- [Exercise]: Begin at the line that has "Task: Switch to the Per Item tab" and stop after the line that has "point(995,625)", and write those lines out again, replacing "Per Item" with "Per Unit" and leaving everything else unchanged.

==== The data

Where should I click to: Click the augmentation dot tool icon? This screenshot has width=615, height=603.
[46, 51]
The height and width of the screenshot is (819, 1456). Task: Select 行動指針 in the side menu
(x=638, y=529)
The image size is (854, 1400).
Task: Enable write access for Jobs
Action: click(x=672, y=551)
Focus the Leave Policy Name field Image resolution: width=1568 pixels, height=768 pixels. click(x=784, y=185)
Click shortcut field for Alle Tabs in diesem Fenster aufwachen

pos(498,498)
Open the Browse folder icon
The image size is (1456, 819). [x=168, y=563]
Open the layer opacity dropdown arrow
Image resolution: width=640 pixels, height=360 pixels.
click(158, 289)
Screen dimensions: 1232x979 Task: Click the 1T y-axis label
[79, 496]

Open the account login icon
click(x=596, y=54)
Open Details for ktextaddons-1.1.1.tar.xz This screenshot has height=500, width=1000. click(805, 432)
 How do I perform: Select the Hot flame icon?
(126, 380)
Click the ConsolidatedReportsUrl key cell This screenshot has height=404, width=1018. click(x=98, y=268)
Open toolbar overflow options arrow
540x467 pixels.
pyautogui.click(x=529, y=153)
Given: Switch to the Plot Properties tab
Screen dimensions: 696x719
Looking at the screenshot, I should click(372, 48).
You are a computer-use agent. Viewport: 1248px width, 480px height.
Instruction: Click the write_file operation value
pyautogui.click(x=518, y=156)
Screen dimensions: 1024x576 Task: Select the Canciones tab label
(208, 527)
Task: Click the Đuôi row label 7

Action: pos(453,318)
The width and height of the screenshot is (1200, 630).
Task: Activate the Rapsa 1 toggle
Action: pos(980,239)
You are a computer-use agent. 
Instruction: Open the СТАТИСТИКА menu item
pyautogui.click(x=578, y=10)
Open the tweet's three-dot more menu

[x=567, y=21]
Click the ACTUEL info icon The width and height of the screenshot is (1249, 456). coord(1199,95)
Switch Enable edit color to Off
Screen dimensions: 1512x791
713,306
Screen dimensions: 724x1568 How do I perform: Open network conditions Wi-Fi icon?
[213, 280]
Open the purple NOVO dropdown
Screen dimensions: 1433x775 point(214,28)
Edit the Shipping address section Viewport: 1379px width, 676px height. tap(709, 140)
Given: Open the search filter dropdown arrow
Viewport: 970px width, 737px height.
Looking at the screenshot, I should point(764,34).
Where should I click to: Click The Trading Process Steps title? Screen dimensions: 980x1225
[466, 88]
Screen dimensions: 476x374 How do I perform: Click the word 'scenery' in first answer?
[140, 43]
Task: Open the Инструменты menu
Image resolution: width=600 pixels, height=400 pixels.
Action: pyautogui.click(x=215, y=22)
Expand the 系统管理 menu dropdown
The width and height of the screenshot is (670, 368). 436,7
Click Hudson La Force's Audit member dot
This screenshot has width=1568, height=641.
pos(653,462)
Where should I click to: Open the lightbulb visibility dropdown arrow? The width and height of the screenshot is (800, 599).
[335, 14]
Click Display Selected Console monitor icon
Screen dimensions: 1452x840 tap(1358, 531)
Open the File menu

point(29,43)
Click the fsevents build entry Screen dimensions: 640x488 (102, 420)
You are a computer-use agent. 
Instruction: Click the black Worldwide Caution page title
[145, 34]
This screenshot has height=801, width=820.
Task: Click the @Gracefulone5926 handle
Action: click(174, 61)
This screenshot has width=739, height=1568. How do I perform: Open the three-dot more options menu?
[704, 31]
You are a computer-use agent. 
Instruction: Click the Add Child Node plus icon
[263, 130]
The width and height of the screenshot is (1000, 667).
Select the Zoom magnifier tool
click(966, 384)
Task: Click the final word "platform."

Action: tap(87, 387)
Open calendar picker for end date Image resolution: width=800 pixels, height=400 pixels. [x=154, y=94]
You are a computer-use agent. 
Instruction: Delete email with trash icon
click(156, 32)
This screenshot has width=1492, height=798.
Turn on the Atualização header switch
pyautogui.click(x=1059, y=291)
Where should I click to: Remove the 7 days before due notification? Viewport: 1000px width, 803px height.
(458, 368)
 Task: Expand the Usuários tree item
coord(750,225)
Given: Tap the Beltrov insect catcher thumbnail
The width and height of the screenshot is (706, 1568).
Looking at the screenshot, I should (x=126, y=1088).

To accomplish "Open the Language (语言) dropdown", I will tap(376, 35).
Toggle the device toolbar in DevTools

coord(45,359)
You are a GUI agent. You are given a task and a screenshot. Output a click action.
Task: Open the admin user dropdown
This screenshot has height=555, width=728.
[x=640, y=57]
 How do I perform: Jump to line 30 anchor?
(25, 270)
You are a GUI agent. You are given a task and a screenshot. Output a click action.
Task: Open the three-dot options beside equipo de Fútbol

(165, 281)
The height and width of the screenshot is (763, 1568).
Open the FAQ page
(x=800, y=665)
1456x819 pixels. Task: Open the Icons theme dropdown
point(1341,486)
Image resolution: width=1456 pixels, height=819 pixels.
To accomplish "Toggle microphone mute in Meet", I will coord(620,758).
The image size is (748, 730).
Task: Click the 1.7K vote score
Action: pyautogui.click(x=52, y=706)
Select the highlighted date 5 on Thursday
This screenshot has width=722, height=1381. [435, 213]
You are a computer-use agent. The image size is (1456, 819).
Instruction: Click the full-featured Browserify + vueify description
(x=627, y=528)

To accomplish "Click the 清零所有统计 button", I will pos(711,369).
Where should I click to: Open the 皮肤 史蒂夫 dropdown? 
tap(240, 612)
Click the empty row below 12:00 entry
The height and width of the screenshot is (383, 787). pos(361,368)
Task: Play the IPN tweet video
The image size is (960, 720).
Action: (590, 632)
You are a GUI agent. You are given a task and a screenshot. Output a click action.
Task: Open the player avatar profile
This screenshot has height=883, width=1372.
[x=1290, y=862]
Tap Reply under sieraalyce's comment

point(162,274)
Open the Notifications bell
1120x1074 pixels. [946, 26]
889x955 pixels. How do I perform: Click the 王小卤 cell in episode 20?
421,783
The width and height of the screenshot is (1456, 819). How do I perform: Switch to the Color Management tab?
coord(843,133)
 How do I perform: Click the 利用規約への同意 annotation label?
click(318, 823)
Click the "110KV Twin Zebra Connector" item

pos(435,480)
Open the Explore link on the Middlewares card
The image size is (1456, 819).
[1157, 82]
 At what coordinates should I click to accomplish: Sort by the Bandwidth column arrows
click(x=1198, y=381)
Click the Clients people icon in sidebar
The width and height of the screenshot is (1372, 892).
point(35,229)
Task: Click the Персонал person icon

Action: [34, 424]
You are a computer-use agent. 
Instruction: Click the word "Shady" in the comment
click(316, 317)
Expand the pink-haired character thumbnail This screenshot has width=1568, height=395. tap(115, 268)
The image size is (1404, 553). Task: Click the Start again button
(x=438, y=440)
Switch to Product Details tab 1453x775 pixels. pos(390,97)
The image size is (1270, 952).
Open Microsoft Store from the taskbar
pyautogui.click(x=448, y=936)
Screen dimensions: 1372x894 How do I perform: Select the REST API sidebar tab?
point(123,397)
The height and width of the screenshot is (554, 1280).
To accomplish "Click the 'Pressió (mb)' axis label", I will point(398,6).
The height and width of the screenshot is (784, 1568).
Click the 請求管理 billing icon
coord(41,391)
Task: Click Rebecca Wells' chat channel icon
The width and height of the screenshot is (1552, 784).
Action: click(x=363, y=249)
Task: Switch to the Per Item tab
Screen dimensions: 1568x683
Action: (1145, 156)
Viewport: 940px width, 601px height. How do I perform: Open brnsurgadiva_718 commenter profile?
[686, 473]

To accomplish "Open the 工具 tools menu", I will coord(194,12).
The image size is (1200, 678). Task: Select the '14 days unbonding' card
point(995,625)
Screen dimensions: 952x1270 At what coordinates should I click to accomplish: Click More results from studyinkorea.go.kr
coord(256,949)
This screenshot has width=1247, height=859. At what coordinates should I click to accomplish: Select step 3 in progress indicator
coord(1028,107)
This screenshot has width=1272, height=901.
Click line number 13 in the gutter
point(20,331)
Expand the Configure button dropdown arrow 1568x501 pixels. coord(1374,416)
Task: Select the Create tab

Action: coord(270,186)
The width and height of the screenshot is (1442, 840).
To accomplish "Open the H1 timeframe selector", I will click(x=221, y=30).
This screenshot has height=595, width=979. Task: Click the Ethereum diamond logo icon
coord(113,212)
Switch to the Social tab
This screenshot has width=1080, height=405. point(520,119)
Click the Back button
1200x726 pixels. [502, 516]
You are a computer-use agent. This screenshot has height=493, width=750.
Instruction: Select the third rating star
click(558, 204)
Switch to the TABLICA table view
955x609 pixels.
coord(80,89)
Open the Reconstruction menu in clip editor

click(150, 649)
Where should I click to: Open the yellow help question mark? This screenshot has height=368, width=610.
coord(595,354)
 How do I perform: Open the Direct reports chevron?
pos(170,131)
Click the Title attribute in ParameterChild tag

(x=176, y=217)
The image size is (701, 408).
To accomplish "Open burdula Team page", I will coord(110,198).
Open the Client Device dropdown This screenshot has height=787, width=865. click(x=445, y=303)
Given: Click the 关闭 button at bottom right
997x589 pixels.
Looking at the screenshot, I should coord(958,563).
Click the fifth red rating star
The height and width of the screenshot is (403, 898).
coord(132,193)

========

- [Output below]:
Task: Switch to the Per Unit tab
Screen dimensions: 1568x683
Action: (1145, 156)
Viewport: 940px width, 601px height. How do I perform: Open brnsurgadiva_718 commenter profile?
[686, 473]

To accomplish "Open the 工具 tools menu", I will coord(194,12).
The image size is (1200, 678). Task: Select the '14 days unbonding' card
point(995,625)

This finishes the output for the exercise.